Each entry needs to be given again, character for character.

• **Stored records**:

▼

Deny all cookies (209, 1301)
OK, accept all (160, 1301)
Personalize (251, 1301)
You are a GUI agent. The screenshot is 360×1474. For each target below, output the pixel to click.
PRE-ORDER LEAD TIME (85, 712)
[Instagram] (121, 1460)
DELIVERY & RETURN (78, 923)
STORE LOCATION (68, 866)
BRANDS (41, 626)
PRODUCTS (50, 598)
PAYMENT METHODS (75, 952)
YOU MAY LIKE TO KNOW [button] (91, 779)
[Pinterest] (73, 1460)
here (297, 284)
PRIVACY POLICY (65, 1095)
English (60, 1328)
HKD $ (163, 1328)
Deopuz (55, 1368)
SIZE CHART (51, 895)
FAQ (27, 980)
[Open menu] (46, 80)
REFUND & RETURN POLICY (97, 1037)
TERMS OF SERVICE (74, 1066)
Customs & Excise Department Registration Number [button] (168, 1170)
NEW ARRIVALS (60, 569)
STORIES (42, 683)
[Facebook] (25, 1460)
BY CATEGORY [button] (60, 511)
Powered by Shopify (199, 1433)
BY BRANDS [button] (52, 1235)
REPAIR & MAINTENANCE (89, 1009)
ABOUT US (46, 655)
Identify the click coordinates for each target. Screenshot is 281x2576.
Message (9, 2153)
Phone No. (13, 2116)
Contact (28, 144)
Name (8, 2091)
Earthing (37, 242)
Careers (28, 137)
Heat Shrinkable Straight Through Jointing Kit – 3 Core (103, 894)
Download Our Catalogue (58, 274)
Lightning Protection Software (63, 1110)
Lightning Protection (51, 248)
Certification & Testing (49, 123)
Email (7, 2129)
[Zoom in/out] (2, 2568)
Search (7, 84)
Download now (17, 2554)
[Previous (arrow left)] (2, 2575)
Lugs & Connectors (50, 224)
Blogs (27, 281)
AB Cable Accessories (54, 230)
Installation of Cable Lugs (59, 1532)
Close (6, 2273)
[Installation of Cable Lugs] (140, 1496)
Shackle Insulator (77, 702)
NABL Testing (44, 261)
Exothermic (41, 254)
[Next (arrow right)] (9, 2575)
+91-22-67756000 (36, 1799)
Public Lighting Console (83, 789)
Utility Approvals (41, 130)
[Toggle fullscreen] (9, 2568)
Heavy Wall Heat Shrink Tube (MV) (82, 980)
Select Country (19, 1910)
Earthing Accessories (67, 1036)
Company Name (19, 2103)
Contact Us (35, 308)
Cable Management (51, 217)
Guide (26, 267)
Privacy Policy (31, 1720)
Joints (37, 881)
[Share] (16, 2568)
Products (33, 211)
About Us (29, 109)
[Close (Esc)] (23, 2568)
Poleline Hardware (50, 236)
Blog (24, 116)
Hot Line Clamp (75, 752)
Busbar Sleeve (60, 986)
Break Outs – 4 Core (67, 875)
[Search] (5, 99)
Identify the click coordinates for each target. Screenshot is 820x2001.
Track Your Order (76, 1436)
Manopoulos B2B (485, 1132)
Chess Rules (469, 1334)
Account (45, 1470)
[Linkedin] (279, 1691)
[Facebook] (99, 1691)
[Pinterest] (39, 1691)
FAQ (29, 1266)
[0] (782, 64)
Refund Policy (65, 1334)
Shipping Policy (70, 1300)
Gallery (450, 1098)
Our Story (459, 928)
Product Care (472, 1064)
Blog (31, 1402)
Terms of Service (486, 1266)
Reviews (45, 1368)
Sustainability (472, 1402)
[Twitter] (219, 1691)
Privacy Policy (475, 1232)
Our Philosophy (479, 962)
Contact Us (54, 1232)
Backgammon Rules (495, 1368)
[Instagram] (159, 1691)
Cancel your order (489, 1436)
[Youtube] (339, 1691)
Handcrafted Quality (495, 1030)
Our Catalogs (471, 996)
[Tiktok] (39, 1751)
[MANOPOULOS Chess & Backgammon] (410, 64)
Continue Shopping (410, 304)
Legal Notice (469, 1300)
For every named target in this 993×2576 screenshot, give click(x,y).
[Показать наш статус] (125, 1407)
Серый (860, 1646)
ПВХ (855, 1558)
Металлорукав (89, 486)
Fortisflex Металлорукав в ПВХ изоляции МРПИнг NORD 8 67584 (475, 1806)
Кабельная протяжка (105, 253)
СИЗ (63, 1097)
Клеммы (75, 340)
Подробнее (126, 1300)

▲

• **Result of the task**:
Deny all cookies (209, 1301)
OK, accept all (160, 1301)
Personalize (251, 1301)
You are a GUI agent. The screenshot is 360×1474. For each target below, output the pixel to click.
PRE-ORDER LEAD TIME (85, 712)
[Instagram] (121, 1460)
DELIVERY & RETURN (78, 923)
STORE LOCATION (68, 866)
BRANDS (41, 626)
PRODUCTS (50, 598)
PAYMENT METHODS (75, 952)
YOU MAY LIKE TO KNOW [button] (91, 779)
[Pinterest] (73, 1460)
here (297, 284)
PRIVACY POLICY (65, 1095)
English (60, 1328)
HKD $ (163, 1328)
Deopuz (55, 1368)
SIZE CHART (51, 895)
FAQ (27, 980)
[Open menu] (46, 80)
REFUND & RETURN POLICY (97, 1037)
TERMS OF SERVICE (74, 1066)
Customs & Excise Department Registration Number [button] (168, 1170)
NEW ARRIVALS (60, 569)
STORIES (42, 683)
[Facebook] (25, 1460)
BY CATEGORY [button] (60, 511)
Powered by Shopify (199, 1433)
BY BRANDS [button] (52, 1235)
REPAIR & MAINTENANCE (89, 1009)
ABOUT US (46, 655)
Identify the click coordinates for each target. Screenshot is 281x2576.
Message (9, 2153)
Phone No. (13, 2116)
Contact (28, 144)
Name (8, 2091)
Earthing (37, 242)
Careers (28, 137)
Heat Shrinkable Straight Through Jointing Kit – 3 Core (103, 894)
Download Our Catalogue (58, 274)
Lightning Protection Software (63, 1110)
Lightning Protection (51, 248)
Certification & Testing (49, 123)
Email (7, 2129)
[Zoom in/out] (2, 2568)
Search (7, 84)
Download now (17, 2554)
[Previous (arrow left)] (2, 2575)
Lugs & Connectors (50, 224)
Blogs (27, 281)
AB Cable Accessories (54, 230)
Installation of Cable Lugs (59, 1532)
Close (6, 2273)
[Installation of Cable Lugs] (140, 1496)
Shackle Insulator (77, 702)
NABL Testing (44, 261)
Exothermic (41, 254)
[Next (arrow right)] (9, 2575)
+91-22-67756000 (36, 1799)
Public Lighting Console (83, 789)
Utility Approvals (41, 130)
[Toggle fullscreen] (9, 2568)
Heavy Wall Heat Shrink Tube (MV) (82, 980)
Select Country (19, 1910)
Earthing Accessories (67, 1036)
Company Name (19, 2103)
Contact Us (35, 308)
Cable Management (51, 217)
Guide (26, 267)
Privacy Policy (31, 1720)
Joints (37, 881)
[Share] (16, 2568)
Products (33, 211)
About Us (29, 109)
[Close (Esc)] (23, 2568)
Poleline Hardware (50, 236)
Blog (24, 116)
Hot Line Clamp (75, 752)
Busbar Sleeve (60, 986)
Break Outs – 4 Core (67, 875)
[Search] (5, 99)
Identify the click coordinates for each target. Screenshot is 820x2001.
Track Your Order (76, 1436)
Manopoulos B2B (485, 1132)
Chess Rules (469, 1334)
Account (45, 1470)
[Linkedin] (279, 1691)
[Facebook] (99, 1691)
[Pinterest] (39, 1691)
FAQ (29, 1266)
[0] (782, 64)
Refund Policy (65, 1334)
Shipping Policy (70, 1300)
Gallery (450, 1098)
Our Story (459, 928)
Product Care (472, 1064)
Blog (31, 1402)
Terms of Service (486, 1266)
Reviews (45, 1368)
Sustainability (472, 1402)
[Twitter] (219, 1691)
Privacy Policy (475, 1232)
Our Philosophy (479, 962)
Contact Us (54, 1232)
Backgammon Rules (495, 1368)
[Instagram] (159, 1691)
Cancel your order (489, 1436)
[Youtube] (339, 1691)
Handcrafted Quality (495, 1030)
Our Catalogs (471, 996)
[Tiktok] (39, 1751)
[MANOPOULOS Chess & Backgammon] (410, 64)
Continue Shopping (410, 304)
Legal Notice (469, 1300)
For every named target in this 993×2576 screenshot, give click(x,y).
[Показать наш статус] (125, 1407)
Серый (860, 1646)
ПВХ (855, 1558)
Металлорукав (89, 486)
Fortisflex Металлорукав в ПВХ изоляции МРПИнг NORD 8 67584 (475, 1806)
Кабельная протяжка (105, 253)
СИЗ (63, 1097)
Клеммы (75, 340)
Подробнее (126, 1300)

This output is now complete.